One of football’s many attributes is the fact that it is a team sport. Professionals play in a particular team, sponsors back a particular team and fans support a particular team. The virtual world of football is no different as gamers generally play a particular video game; the choice being between the PES and FIFA teams.
Rather than a cliché head-to-head comparison of these two sports gaming institutions this review will focus specifically on PES 2009, only mentioning comparisons where they are absolutely necessary. So what’s new in PES 2009?
PES 2009 has some great new features including more licences than ever before, a lack of licences being one of the biggest issues the title has faced to date. New licenses include the entire French and Dutch leagues, a number of Serie A and La Liga teams as well as 20 or so national sides, including England. A lack of English Premiere League licenses, beyond Liverpool and Man Utd., is still frustrating however considering the leagues popularity, particularly in South Africa. The big news, of course, is the fact that Konami have secured the Champions League licence, which is fantastic as the Champions League is arguably the greatest club tournament on the planet.
The game’s 'Become A Legend' mode is also a new feature which is generating some attention. Gamers take control of a single player, in the form of a career mode, who they have to develop from a benchwarmer to an international star. Although novel, there are parallels between this mode and FIFA’s 'Be A Pro' mode. The mode also lacks some polish as it can become dull as you often find yourself on the bench in the initial stages of your career.
An online multiplayer mode is yet another new feature which deserves some attention. The 2009 version of the game is the first to feature an online mode, but this new mode only allows for one-on-one play online; making it a little limited. The fact that it is only possible to play exhibition matches online is another drawback. While online play is fun Konami need to seriously work on their online features to make it worth while.
There is much that is new in PES 2009, but at the same time there is much that remains from the games previous iterations. The gameplay remains unchanged with a challenging AI and intuitive controls.

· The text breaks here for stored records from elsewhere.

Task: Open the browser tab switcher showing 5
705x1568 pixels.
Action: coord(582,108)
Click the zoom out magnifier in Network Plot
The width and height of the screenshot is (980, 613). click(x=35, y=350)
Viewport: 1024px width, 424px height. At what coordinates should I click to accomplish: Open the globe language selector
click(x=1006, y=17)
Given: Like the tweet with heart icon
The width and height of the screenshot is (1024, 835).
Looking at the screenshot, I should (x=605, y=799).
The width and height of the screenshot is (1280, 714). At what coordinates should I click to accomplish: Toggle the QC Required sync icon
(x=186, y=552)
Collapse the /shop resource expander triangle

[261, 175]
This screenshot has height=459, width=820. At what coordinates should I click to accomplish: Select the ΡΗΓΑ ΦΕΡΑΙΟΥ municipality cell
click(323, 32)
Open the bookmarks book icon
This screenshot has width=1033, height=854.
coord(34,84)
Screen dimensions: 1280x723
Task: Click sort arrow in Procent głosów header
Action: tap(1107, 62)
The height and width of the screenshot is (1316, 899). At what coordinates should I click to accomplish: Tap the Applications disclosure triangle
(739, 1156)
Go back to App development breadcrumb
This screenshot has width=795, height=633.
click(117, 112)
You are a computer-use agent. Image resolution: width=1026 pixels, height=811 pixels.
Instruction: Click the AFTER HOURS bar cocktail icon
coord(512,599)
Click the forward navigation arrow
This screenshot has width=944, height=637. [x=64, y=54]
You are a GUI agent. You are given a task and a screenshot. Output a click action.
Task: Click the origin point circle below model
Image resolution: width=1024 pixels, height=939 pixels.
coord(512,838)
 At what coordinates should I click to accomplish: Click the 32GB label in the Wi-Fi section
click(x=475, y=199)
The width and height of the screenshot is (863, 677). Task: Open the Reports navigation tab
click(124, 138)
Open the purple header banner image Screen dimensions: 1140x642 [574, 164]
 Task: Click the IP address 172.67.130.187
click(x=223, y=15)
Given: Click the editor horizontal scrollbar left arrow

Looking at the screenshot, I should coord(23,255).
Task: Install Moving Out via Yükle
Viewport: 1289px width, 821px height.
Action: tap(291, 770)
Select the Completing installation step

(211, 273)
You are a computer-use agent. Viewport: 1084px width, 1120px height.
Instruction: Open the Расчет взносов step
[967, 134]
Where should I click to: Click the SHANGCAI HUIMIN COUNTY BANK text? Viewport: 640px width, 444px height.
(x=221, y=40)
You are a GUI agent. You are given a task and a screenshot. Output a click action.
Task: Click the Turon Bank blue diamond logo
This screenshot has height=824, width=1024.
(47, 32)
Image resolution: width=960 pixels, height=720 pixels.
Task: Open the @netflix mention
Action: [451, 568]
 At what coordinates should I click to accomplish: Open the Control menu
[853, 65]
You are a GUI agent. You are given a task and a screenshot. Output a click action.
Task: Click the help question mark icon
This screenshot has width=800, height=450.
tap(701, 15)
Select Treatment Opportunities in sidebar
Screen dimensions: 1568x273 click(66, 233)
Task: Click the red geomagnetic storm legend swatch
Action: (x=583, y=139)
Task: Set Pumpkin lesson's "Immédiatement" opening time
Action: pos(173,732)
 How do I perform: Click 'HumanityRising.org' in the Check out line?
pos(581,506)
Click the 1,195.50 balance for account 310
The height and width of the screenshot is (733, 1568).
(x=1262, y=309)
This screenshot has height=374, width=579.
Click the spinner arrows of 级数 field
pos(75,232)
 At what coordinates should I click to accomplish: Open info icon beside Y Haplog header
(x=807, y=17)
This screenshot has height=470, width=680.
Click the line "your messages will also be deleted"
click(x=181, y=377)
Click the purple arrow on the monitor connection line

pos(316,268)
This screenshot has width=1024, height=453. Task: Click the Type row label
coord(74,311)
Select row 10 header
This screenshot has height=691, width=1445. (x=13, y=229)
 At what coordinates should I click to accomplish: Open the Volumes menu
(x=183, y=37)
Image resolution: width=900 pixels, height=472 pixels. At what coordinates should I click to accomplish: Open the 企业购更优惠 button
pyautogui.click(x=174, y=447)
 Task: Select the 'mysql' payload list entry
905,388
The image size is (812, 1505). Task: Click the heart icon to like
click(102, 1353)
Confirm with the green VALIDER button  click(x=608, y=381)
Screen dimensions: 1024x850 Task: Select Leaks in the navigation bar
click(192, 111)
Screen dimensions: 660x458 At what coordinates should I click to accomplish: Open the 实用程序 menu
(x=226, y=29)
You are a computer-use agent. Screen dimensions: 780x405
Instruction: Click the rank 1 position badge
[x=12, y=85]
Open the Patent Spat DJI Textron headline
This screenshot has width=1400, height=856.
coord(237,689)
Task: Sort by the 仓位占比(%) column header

PES is truly a straight forward game to play with passing, crossing and ultimately scoring fairly easy to accomplish, but the necessary double-taps on the shoulder buttons to perform tricks is a little clumsy.
Our take on the game is that it has become slightly outdated, with little real year-on-year improvement despite a solid framework. This being said, if you are a PES fan you will still enjoy the game. Its fun and entertainment value is just the same, but we seriously doubt this is enough to attract new gamers or convert gamers you enjoy the polish of FIFA.